Task to complete:
Locate the line bearing "Given: Click the Ready" in the material below, then reproduce it and each following line up to and including the line bearing "Given: Click the 欢乐逛 logo".

Given records:
== Segment start ==
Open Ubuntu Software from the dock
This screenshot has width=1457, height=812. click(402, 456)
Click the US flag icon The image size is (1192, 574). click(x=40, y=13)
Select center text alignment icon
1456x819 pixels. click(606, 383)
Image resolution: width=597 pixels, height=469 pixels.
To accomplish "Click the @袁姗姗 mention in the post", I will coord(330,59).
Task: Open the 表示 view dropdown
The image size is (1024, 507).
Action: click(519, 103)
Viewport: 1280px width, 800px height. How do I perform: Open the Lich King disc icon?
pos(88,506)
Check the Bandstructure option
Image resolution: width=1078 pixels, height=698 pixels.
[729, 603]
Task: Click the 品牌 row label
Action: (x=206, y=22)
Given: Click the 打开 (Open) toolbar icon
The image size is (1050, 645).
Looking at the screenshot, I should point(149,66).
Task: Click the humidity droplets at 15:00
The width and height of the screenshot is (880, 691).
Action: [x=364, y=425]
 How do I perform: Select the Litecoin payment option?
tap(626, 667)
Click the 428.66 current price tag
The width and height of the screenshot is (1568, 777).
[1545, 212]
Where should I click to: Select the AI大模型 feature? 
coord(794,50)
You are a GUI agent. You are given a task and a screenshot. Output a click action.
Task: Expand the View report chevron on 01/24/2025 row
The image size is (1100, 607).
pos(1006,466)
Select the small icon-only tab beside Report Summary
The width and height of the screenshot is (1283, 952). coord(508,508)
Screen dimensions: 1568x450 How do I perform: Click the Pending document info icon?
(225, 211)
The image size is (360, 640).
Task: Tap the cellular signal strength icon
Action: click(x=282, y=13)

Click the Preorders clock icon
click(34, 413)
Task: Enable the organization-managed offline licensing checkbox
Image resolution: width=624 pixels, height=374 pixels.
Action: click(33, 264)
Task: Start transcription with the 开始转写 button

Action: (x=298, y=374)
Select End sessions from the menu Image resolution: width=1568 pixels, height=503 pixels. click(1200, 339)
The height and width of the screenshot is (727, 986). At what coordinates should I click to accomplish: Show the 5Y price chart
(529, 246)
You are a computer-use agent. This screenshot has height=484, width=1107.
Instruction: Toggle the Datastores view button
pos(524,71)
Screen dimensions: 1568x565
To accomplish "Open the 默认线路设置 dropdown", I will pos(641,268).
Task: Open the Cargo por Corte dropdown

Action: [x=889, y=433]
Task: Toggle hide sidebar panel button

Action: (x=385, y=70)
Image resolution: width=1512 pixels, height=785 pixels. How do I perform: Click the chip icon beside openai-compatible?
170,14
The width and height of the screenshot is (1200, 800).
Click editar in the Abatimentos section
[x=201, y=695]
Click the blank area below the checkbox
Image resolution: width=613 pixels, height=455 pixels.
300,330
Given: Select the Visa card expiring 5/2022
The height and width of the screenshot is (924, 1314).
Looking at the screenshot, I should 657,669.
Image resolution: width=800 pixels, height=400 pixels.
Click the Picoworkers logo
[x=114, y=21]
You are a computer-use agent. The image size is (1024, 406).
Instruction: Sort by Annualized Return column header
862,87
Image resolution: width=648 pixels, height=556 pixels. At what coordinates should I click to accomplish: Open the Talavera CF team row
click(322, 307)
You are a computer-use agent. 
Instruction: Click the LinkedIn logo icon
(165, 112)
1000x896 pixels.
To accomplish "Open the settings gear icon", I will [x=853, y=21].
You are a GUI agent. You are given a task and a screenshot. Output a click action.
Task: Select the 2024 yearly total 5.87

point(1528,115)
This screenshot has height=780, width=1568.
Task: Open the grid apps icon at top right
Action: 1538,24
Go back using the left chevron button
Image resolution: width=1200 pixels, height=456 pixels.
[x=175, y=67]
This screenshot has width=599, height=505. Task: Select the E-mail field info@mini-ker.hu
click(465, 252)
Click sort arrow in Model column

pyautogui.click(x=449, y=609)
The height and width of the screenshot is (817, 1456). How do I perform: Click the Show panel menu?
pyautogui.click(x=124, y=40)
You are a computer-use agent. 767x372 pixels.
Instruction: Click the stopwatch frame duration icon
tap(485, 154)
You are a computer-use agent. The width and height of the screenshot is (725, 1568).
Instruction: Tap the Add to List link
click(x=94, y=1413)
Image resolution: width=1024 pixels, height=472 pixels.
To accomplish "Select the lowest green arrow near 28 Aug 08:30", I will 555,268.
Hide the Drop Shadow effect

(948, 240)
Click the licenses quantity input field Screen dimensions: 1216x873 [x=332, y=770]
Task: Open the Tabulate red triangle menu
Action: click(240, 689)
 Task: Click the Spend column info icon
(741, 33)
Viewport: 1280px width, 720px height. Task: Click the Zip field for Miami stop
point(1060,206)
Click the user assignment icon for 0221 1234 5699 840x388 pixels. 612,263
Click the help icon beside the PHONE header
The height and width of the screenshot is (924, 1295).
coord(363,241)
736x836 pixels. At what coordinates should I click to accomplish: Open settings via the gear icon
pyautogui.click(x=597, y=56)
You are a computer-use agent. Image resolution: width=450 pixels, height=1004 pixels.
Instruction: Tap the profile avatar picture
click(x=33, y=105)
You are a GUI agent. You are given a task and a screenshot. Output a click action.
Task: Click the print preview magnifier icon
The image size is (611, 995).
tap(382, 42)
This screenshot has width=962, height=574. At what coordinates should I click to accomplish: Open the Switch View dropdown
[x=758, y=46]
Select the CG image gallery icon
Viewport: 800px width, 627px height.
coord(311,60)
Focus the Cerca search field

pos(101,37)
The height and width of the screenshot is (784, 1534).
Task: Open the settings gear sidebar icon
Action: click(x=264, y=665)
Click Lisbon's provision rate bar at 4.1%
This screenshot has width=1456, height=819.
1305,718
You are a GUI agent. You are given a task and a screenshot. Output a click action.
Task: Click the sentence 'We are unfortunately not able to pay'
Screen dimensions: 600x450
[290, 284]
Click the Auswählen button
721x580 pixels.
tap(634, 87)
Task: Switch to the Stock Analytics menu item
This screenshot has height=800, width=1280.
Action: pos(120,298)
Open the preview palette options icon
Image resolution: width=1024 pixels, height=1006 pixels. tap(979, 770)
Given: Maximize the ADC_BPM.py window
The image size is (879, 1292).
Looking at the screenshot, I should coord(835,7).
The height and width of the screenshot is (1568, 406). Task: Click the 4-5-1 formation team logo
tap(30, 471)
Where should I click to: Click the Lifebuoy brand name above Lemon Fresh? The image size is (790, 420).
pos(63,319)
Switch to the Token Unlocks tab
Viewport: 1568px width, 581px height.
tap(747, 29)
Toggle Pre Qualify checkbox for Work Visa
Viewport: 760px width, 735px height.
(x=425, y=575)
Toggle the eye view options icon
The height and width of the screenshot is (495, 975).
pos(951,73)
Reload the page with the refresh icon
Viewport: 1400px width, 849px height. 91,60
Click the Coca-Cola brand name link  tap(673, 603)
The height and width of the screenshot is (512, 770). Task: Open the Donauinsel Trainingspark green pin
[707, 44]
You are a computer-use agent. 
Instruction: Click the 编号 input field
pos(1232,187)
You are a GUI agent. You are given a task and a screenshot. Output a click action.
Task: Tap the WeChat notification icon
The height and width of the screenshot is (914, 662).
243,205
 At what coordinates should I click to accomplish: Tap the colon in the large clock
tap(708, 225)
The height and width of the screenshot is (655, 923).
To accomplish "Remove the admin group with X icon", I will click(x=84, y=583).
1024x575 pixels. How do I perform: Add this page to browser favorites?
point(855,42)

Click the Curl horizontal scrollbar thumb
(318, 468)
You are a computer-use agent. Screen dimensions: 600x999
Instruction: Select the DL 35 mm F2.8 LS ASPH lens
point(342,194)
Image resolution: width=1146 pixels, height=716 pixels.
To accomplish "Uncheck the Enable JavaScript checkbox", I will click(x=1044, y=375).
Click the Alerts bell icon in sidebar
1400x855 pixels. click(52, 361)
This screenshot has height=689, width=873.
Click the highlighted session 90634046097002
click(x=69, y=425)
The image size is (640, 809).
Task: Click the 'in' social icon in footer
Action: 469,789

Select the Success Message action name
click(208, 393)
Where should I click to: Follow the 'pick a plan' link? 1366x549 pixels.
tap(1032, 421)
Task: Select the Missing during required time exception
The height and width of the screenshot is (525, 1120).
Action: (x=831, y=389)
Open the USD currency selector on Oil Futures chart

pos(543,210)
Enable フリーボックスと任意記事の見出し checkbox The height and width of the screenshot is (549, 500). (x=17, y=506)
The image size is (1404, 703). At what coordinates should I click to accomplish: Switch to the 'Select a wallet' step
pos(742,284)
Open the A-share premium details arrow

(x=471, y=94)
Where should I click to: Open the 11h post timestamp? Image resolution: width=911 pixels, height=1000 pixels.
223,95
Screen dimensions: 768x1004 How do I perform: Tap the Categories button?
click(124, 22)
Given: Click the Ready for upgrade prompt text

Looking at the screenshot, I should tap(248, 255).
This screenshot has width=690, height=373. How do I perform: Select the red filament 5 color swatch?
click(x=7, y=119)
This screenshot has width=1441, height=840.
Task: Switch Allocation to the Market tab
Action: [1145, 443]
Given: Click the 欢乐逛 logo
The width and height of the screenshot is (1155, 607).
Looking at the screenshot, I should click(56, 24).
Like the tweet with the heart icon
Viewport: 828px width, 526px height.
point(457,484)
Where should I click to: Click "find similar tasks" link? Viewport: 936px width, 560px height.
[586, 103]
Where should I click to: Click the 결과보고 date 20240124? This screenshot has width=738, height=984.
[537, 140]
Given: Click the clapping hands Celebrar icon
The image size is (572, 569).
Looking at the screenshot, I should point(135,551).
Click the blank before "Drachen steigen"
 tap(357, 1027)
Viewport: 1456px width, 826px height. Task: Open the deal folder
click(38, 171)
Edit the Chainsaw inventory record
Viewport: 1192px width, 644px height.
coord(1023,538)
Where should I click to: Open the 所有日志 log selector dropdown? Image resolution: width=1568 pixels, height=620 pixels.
== Segment end ==
Reply:
Given: Click the Ready for upgrade prompt text

Looking at the screenshot, I should tap(248, 255).
This screenshot has width=690, height=373. How do I perform: Select the red filament 5 color swatch?
click(x=7, y=119)
This screenshot has width=1441, height=840.
Task: Switch Allocation to the Market tab
Action: [1145, 443]
Given: Click the 欢乐逛 logo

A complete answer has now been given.